Разговор был интересен.
С интересом смотрели на Горького и женщины толстовского дома.
16 января в дневнике появляется: «Был Горький. Очень хорошо говорили. И он мне понравился. Настоящий человек из народа.
Какое у женщин удивительное чутье на распознавание знаменитости. Они узнают это не по получаемым впечатлениям, а по тому, как и куда бежит толпа. Часто, наверное, никакого впечатления не получила, а уж оценивает, и верно».
Приход Горького как бы возродил раннего Толстого.
Вместительная, многодорожная судьба Толстого укладывается в повествование. Человек все время начинает новое, но это новое для него — проверка основного.
II
Лев Николаевич, как говорил про него В. И. Ленин, жил в Москве «на два этажа». Он жил вместе со своей семьей и ближайшими знакомыми, и в то же время он жил отдельно.
Одним из последствий являлось то, что вещи Льва Николаевича при своем появлении были странны для окружающих; они противоречили тому, что, по их мнению, должен был думать и писать Толстой.

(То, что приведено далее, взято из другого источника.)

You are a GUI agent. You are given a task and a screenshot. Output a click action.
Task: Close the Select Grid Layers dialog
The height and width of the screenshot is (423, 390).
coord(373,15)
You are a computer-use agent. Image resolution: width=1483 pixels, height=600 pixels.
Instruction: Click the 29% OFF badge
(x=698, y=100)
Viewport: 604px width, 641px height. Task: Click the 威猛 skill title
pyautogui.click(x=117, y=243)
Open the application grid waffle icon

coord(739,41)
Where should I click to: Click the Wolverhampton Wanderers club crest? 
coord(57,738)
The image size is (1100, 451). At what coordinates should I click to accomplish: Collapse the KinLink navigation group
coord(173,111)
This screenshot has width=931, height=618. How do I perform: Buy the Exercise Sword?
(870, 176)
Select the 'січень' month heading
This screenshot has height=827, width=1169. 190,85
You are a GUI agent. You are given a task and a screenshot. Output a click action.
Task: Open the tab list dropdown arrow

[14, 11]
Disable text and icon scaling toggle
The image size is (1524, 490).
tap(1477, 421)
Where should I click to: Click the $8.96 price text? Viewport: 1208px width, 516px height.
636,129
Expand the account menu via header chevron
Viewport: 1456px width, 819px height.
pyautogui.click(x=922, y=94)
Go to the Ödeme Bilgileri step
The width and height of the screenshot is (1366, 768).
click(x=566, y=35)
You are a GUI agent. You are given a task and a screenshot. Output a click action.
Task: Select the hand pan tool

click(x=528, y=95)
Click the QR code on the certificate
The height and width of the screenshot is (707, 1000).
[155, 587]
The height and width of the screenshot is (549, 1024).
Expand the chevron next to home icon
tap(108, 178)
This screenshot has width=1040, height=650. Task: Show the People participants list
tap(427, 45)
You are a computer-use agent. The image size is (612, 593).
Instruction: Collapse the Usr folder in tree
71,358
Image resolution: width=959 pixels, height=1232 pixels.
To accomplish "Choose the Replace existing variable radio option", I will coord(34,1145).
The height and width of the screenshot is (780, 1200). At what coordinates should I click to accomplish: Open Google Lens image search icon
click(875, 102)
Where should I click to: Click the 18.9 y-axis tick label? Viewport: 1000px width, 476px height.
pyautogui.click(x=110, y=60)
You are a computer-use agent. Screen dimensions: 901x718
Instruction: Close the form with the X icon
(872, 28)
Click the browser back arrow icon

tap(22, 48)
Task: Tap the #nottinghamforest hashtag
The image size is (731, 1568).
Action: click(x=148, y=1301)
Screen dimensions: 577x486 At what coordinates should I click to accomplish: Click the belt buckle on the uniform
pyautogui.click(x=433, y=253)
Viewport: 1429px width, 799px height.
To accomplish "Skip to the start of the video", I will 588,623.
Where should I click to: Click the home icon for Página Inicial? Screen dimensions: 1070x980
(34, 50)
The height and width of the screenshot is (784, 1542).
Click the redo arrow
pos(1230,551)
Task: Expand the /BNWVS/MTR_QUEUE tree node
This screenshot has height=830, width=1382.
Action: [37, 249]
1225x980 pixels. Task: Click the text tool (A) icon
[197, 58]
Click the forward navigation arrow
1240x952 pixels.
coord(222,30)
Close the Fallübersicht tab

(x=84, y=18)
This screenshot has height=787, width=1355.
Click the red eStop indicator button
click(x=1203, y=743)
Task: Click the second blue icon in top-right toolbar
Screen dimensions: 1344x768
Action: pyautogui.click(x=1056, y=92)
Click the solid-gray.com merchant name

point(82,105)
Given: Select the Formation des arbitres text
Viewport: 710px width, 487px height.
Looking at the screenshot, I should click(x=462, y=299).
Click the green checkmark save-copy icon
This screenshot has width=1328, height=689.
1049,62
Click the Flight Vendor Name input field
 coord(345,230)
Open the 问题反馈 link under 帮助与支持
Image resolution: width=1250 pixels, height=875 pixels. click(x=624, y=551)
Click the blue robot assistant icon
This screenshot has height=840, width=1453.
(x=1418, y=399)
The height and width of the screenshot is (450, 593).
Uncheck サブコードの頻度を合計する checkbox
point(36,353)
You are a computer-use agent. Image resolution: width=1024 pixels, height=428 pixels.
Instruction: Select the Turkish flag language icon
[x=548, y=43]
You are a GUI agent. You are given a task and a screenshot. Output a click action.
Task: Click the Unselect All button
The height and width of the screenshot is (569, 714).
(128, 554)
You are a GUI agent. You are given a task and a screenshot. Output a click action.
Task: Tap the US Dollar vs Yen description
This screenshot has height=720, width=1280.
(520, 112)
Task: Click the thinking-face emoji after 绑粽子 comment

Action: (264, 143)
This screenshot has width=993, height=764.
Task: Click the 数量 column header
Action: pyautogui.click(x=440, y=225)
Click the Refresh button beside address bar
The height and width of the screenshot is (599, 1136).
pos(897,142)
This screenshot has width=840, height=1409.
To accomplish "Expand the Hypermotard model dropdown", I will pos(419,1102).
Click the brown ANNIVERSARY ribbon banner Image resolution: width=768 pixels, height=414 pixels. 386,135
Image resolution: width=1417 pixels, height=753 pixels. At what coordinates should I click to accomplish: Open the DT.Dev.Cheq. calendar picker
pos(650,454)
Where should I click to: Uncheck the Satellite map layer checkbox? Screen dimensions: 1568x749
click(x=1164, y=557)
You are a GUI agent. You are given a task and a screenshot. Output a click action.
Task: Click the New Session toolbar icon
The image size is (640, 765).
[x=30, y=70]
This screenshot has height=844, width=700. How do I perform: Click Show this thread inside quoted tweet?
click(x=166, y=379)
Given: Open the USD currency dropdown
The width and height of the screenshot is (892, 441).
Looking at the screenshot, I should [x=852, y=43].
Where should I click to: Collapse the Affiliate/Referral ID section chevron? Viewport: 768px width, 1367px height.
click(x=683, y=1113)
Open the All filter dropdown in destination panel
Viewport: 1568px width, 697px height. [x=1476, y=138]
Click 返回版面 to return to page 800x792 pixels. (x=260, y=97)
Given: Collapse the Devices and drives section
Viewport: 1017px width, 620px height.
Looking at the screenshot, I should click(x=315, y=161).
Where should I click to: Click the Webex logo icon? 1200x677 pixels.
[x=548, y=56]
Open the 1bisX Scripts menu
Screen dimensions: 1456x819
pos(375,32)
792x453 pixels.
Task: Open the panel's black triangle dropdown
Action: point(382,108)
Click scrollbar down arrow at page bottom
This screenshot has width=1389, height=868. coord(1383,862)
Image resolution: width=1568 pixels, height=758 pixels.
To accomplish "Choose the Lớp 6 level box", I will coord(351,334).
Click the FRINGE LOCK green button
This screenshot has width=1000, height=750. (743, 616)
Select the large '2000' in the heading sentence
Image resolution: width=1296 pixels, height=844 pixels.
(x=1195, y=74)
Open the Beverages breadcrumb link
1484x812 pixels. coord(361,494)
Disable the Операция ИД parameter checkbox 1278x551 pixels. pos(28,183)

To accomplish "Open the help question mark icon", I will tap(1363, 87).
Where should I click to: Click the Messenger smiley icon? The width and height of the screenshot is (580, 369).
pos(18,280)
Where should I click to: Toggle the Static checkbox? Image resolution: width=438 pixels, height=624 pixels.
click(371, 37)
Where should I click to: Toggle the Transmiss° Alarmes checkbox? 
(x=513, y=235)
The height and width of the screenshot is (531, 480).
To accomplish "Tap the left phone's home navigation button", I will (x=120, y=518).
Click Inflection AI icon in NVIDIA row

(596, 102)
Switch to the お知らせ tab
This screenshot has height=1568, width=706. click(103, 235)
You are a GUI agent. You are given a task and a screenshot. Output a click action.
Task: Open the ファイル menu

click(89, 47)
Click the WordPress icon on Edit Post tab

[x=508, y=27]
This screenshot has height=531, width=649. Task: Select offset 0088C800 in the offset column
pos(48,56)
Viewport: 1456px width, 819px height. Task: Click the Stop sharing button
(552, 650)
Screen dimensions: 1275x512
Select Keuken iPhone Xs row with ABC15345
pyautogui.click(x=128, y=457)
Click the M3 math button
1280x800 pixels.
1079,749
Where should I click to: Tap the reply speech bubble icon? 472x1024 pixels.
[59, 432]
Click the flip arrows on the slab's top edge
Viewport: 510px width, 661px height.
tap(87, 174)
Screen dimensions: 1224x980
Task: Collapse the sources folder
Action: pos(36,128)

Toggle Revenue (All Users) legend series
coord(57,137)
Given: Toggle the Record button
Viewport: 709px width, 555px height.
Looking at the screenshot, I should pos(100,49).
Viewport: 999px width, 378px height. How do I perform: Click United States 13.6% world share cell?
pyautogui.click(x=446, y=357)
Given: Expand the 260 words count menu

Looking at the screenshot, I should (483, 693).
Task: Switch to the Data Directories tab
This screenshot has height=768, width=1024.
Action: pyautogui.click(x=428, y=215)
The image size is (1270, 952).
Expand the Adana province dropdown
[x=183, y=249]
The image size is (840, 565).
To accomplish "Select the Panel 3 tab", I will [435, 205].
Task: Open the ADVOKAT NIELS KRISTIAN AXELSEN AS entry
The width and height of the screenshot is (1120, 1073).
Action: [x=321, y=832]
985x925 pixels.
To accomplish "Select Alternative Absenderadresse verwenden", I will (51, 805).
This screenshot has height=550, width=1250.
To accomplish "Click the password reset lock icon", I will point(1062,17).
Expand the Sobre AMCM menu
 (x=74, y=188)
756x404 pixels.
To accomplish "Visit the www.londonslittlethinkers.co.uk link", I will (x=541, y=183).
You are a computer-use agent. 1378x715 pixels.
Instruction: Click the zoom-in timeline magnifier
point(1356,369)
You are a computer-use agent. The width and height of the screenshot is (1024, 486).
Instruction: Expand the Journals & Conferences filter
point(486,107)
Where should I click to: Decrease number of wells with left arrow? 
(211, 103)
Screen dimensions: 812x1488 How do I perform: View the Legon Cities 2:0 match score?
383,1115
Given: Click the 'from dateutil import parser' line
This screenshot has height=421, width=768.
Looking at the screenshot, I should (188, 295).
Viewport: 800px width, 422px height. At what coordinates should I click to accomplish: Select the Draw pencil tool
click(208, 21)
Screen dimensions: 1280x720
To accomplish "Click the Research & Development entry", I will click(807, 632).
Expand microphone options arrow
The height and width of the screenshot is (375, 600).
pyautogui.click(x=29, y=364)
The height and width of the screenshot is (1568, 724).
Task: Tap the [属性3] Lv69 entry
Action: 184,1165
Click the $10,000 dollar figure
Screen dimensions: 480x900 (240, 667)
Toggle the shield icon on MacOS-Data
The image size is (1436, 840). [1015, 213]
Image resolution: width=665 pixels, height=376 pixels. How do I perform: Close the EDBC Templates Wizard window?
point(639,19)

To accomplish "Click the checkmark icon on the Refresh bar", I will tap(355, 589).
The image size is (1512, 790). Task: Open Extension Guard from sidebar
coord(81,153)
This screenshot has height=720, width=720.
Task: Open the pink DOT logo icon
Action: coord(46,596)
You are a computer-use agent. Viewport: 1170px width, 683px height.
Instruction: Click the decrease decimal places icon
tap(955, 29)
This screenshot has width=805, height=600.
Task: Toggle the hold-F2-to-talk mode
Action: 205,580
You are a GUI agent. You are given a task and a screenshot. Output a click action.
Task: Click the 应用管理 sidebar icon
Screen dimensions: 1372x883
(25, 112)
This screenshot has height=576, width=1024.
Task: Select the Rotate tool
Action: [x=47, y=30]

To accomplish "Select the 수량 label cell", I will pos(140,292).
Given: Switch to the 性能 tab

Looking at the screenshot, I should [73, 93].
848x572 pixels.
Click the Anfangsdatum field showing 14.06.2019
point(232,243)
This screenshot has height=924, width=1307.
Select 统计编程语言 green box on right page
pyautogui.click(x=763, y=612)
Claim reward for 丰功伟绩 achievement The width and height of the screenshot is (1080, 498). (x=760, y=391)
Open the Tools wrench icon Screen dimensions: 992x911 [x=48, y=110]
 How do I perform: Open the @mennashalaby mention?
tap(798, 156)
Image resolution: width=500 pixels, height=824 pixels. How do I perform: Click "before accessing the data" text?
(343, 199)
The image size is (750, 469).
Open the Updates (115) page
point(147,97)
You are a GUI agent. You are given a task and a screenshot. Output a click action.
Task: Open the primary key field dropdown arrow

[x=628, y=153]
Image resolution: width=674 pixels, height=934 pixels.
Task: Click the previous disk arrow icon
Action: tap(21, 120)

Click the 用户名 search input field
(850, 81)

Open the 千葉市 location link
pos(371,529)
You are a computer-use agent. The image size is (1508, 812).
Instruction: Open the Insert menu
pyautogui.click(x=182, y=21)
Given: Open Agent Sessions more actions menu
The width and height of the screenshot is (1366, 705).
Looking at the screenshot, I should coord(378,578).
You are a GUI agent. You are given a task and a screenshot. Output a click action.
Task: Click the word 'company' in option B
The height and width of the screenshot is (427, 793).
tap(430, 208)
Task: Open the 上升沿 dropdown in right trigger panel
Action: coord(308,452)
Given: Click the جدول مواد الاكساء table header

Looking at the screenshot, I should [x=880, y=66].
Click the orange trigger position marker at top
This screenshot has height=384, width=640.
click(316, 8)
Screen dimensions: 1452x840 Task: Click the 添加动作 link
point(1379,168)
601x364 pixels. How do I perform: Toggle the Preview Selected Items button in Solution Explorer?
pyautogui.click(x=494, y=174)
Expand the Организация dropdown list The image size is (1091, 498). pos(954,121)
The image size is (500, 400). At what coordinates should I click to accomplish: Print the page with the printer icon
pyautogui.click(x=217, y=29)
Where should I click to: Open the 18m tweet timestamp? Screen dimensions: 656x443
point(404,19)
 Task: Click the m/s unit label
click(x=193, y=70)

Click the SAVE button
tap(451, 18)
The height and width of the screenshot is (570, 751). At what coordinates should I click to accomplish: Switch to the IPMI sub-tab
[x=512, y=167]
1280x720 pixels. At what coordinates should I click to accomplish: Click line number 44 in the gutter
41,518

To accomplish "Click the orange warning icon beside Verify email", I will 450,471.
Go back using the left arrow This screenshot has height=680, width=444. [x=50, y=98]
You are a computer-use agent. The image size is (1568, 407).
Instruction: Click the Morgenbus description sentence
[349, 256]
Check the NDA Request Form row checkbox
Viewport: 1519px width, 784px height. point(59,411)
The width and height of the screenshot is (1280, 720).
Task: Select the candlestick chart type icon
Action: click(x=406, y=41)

Очень любопытно это проследить на драме «Живой труп». Сам Лев Николаевич в дневнике называл вещь «Труп»; в дневнике от 29 декабря 1897 года записано: «Думал о Хаджи Мурате. Вчера же целый день складывалась драма-комедия «Труп».
Следующие два года Толстой был занят «Воскресением».
В начале 1900 года 2 января Толстой записывает: «Ездил смотреть «Дядю Ваню» и возмутился. Захотел написать драму «Труп», набросал конспект».
После этого записи о работе над «Трупом» идут одна за другой.